### SET EXERCISE
Put each line of the data below into a JSON list of strings, one string per line, and omit the blank lines.

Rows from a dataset
——————

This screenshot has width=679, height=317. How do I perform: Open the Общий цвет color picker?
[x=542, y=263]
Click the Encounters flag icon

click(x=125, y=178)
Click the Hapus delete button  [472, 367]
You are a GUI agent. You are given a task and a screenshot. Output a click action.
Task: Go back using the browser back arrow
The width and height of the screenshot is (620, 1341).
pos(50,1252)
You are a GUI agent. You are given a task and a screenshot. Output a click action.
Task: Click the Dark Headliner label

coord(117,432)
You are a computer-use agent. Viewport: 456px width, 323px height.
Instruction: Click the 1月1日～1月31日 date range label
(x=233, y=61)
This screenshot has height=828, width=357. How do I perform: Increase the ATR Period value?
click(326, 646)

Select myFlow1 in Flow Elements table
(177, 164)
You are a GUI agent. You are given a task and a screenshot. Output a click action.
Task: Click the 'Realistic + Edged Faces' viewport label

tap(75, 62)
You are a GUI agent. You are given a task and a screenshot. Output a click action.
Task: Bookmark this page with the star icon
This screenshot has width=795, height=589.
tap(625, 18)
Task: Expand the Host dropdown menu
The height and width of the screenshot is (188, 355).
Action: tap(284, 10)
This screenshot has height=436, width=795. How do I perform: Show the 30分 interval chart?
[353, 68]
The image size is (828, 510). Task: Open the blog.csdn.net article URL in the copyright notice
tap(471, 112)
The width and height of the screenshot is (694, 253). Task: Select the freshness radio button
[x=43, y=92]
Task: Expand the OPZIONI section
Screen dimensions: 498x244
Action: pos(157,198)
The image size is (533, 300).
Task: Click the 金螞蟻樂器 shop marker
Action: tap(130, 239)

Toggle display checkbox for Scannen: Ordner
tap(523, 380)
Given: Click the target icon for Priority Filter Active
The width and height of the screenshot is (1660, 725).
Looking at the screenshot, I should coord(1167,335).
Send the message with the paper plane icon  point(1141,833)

——————

### FINISHED ANSWER
[
  "This screenshot has width=679, height=317. How do I perform: Open the Общий цвет color picker?",
  "[x=542, y=263]",
  "Click the Encounters flag icon",
  "click(x=125, y=178)",
  "Click the Hapus delete button  [472, 367]",
  "You are a GUI agent. You are given a task and a screenshot. Output a click action.",
  "Task: Go back using the browser back arrow",
  "The width and height of the screenshot is (620, 1341).",
  "pos(50,1252)",
  "You are a GUI agent. You are given a task and a screenshot. Output a click action.",
  "Task: Click the Dark Headliner label",
  "coord(117,432)",
  "You are a computer-use agent. Viewport: 456px width, 323px height.",
  "Instruction: Click the 1月1日～1月31日 date range label",
  "(x=233, y=61)",
  "This screenshot has height=828, width=357. How do I perform: Increase the ATR Period value?",
  "click(326, 646)",
  "Select myFlow1 in Flow Elements table",
  "(177, 164)",
  "You are a GUI agent. You are given a task and a screenshot. Output a click action.",
  "Task: Click the 'Realistic + Edged Faces' viewport label",
  "tap(75, 62)",
  "You are a GUI agent. You are given a task and a screenshot. Output a click action.",
  "Task: Bookmark this page with the star icon",
  "This screenshot has width=795, height=589.",
  "tap(625, 18)",
  "Task: Expand the Host dropdown menu",
  "The height and width of the screenshot is (188, 355).",
  "Action: tap(284, 10)",
  "This screenshot has height=436, width=795. How do I perform: Show the 30分 interval chart?",
  "[353, 68]",
  "The image size is (828, 510). Task: Open the blog.csdn.net article URL in the copyright notice",
  "tap(471, 112)",
  "The width and height of the screenshot is (694, 253). Task: Select the freshness radio button",
  "[x=43, y=92]",
  "Task: Expand the OPZIONI section",
  "Screen dimensions: 498x244",
  "Action: pos(157,198)",
  "The image size is (533, 300).",
  "Task: Click the 金螞蟻樂器 shop marker",
  "Action: tap(130, 239)",
  "Toggle display checkbox for Scannen: Ordner",
  "tap(523, 380)",
  "Given: Click the target icon for Priority Filter Active",
  "The width and height of the screenshot is (1660, 725).",
  "Looking at the screenshot, I should coord(1167,335).",
  "Send the message with the paper plane icon  point(1141,833)"
]